The legislation, which would not apply to inmates currently on death row, received 16 votes, short of the 21 needed for passage. Twenty-three lawmakers voted against the bill, which Democratic Gov. Jack Markell has said he would sign.

"I had hoped that after giving the arguments careful consideration, the House would realize, as I did, that the death penalty is an instrument of imperfect justice," Markell said in a prepared statement. "I understand that it is an incredibly difficult issue, and I respect all viewpoints. While this was not the time to repeal the death penalty, I believe that time will come."

Supporters of the bill, which cleared the Senate last year by a single vote, said they would try to resurrect the measure after a five-week break for budget committee meetings. Under House rules, a bill that has been defeated can be recalled for another vote within three legislative days upon the request of a member on the prevailing side. Rep. Kim Williams, a Newport Democrat who supports abolishing the death penalty, deliberately voted against the bill so she could have it brought back up in March.

Meanwhile, Delaware's Supreme Court agreed to accept and answer questions submitted by a Superior Court judge on the constitutionality of Delaware's death penalty statute in light of two U.S. Supreme Court rulings earlier this month.

Delaware has 13 inmates on death row but does not have the necessary chemicals to carry out an execution if one were ordered.

Delaware is one of 31 states with the death penalty. Nineteen states, along with the District of Columbia, have abolished capital punishment.

Supporters of the repeal bill, including many clerics, argue that the death penalty is morally wrong, racially discriminatory, ineffective as a deterrent to violent crime and far more costly than sentencing killers to life in prison without parole.

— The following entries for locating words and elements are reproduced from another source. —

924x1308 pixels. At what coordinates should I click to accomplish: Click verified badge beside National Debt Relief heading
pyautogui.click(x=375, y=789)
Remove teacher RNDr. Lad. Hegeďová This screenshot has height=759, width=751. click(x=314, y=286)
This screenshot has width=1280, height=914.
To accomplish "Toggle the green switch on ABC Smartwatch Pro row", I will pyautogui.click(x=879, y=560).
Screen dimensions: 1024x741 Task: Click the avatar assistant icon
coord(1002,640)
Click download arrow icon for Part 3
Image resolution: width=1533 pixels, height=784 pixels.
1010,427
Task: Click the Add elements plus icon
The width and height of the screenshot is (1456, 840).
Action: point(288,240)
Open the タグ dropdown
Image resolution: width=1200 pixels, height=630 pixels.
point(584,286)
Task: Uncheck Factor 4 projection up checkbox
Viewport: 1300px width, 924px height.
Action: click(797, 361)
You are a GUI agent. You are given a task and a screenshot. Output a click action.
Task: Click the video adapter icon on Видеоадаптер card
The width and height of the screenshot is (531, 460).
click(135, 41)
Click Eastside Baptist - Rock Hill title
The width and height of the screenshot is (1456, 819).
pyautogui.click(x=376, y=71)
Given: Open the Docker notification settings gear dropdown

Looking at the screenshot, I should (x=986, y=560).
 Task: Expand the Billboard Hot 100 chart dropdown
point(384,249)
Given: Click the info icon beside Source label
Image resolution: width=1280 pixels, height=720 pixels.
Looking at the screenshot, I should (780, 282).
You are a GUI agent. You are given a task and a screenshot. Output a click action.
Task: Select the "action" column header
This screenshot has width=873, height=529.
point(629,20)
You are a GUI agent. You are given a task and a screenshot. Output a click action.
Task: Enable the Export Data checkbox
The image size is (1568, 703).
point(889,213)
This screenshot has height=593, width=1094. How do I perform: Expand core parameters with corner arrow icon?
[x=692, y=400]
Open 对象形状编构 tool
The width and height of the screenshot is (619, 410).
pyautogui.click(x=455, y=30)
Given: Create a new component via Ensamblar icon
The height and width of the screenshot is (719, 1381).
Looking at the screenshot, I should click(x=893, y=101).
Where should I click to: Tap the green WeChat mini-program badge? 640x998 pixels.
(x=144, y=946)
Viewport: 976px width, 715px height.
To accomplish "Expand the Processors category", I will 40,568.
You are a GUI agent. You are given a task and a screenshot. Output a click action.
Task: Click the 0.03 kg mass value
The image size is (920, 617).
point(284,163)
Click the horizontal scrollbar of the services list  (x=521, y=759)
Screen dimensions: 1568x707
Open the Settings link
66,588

"The death penalty is disproportionately applied to already marginalized populations," said chief House sponsor Rep. Sean Lynn, D-Dover, adding that the roots of capital punishment in Delaware are "forever mired in our history, our past, of slavery and segregation."

Several other Democratic lawmakers also spoke in favor of the bill during an emotional, hourlong debate.

The only person to speak against the bill was Mary Cairns, invited by House Minority Leader Danny Short, R-Seaford, to speak on behalf of the parents of Lindsey Bonistall. Bonistall, a 20-year-old University of Delaware student from White Plains, New York, was raped and murdered in 2005 by a man now on death row.

"By a show of hands, how many of you sitting here today have had their daughter beaten, raped, choked to death and set on fire in a random act of violence?" Cairns asked as lawmakers sat in silence. "Anybody?"

Opponents of the bill, including many in the law enforcement community, have argued that it is a necessary and just punishment for those who commit heinous murders. Among lawmakers voting against the bill were House Speaker Pete Schwartzkopf, D-Rehoboth, and Judiciary Committee chairman Rep. John Mitchell, D-Elsmere, both retired police officers.

Judiciary Committee members voted 6-5 last May not to send the bill to the full House after it passed the Senate. The bill languished in the committee until last week, when Mitchell agreed to send it to the full House.

"I remain hopeful," Lynn said after Thursday's vote. "This is going to happen.... It's going to happen, either by the courts or by the legislature."

Delaware's death penalty has had a tortuous history over the past 50 years.

In 1958, Gov. J. Caleb Boggs signed a bill abolishing the death penalty, making Delaware only the second state in the nation, after Missouri, to abolish capital punishment.

Three years later, lawmakers passed a bill reinstating the death penalty after the killings of an elderly Sussex County farm couple. Gov. Elbert Carvel vetoed the measure, but Senate and House lawmakers overrode him.

In 1991, lawmakers held a special session to change Delaware's death penalty law, giving judges the final say on whether to impose the death penalty after considering a jury's recommendation. The move came amid public outrage after four men convicted of robbing and murdering two armored car guards all received life sentences after jurors could not unanimously agree on the death penalty.